* **TASK BRIEF**:
In the supernova-classifier passage, how long does Goldstein say it takes to classify 200,000 detections using about 60 cores on a supercomputer?

He notes that with the classifier, researchers can quickly and accurately strain out the artifacts from supernova candidates. “This means that instead of having 20 scientists from the supernova working group continually sift through thousands of candidates every night, you can just appoint one person to look at maybe few hundred strong candidates,” says Thomas. “This significantly speeds up our workflow and allows us to identify supernovae in real-time, which is crucial for conducting follow up observations.”
“Using about 60 cores on a supercomputer we can classify 200,000 detections in about 20 minutes, including time for database interaction and feature extraction.” says Goldstein.
Goldstein and Thomas note that the next step in this work is to add a second-level of machine learning to the pipeline to improve the classification accuracy. This extra layer would take into account how the object was classified in previous observations as it determines the probability that the candidate is “real.” The researchers and their colleagues are currently working on different approaches to achieve this capability.
Further Reading: Berkley Lab
Not convinced identifying SN1ae faster is going to make finding dark energy easier (not that I’m convinced dark energy is there to be found). This new technique should help quantify the acceleration of the Universe better – anything more is wild conjecture.
“…anything more is wild conjecture”, which is based firmly on, “(not that I’m convinced dark energy is there to be found)” The thinker seeks what the prover proves…
Dark energy is observed in the CMB peaks, besides being a firm component of inflationary cosmology. There is no remaining alternative, so what you are saying is that you rather not predict the observations with everyone else but throw up your hands based on personal incredulity. (Which is a fallacy, not a rational argument.) Besides, a useful, accepted theory can fundamentally not be “wild conjecture”, it has been through the wringer too many times for that.
“The first peak contains information about the total amount of stuff in the universe: ordinary matter, dark matter, photons, neutrinos, dark energy, and anything else we might not yet know about. The size and location of the peak is related to the geometry of the universe: how “flat” it is. Note that this peak covers areas of the sky much larger than the temperature fluctuations we’re seeing (the Sun is 0.5° on the sky!), so it’s not produced by sound waves in the early universe, but by the total energy driving expansion.

* **INFORMATION SHOWN**:
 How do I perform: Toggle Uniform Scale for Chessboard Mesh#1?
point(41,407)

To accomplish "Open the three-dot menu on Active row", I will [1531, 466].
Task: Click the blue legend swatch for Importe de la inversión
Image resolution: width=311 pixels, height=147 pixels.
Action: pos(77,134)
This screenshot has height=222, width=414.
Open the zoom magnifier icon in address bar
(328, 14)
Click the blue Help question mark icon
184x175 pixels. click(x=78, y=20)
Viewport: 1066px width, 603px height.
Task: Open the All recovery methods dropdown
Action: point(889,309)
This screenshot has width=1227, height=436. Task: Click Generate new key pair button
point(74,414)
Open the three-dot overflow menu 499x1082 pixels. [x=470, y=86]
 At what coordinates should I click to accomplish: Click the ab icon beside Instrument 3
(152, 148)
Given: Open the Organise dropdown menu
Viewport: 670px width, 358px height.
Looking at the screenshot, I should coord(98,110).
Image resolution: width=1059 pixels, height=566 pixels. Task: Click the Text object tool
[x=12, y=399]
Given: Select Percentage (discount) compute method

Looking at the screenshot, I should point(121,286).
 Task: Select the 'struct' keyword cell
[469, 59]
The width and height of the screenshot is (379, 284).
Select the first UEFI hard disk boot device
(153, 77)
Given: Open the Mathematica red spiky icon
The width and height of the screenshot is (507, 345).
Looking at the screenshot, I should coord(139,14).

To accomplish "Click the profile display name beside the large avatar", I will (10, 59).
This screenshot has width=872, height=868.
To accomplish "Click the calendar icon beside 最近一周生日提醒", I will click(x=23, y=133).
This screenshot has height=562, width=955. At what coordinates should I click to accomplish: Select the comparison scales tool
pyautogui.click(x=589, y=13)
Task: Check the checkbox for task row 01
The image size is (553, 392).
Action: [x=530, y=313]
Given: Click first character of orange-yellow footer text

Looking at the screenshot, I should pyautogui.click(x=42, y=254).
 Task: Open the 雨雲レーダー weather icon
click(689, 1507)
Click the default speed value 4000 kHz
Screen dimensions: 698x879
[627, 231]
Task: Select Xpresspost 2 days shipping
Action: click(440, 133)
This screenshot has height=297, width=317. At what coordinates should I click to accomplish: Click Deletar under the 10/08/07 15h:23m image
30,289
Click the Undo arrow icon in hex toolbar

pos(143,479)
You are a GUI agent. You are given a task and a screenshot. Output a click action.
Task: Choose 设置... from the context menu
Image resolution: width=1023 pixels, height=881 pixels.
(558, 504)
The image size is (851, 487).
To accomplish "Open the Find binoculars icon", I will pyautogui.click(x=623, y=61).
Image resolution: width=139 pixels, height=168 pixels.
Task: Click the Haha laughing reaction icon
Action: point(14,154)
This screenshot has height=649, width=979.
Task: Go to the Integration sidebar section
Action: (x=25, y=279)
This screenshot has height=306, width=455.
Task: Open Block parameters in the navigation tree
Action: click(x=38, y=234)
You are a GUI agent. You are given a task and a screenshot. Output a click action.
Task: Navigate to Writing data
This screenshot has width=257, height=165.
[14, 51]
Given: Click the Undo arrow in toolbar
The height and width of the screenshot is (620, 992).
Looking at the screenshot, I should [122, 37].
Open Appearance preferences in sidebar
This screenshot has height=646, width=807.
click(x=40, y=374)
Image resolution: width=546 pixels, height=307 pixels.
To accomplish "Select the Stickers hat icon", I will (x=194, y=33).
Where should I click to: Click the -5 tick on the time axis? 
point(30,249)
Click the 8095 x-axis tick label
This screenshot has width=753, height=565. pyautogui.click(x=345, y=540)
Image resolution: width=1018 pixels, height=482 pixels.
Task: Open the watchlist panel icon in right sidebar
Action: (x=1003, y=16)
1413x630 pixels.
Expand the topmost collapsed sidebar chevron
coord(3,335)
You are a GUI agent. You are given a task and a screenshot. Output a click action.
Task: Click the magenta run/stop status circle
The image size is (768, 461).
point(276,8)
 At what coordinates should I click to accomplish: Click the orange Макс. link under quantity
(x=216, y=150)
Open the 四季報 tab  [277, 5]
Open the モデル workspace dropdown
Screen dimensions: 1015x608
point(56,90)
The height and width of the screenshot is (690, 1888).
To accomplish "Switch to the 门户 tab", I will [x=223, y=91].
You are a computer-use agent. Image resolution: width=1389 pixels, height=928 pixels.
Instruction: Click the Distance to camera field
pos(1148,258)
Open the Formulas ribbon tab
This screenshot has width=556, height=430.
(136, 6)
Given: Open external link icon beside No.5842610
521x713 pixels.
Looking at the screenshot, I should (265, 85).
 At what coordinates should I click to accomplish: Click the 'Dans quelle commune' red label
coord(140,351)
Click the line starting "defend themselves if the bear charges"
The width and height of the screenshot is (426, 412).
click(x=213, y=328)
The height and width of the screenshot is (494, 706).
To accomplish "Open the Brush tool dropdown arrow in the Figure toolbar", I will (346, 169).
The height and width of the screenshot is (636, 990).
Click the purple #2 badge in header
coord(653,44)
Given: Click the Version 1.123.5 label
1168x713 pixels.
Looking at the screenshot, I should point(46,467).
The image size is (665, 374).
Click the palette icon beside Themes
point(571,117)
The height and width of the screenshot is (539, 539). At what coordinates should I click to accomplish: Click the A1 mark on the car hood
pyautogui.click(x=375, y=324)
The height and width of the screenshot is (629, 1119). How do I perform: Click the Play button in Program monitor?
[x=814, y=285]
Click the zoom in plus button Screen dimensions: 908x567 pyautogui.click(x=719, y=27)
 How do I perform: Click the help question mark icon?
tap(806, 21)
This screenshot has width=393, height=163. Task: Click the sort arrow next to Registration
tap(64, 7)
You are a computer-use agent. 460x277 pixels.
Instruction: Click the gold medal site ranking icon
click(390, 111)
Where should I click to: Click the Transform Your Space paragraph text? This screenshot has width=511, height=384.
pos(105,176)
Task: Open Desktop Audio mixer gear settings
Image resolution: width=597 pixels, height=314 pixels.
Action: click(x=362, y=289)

* **ANSWER SPACE**:
About 20 minutes, including time for database interaction and feature extraction.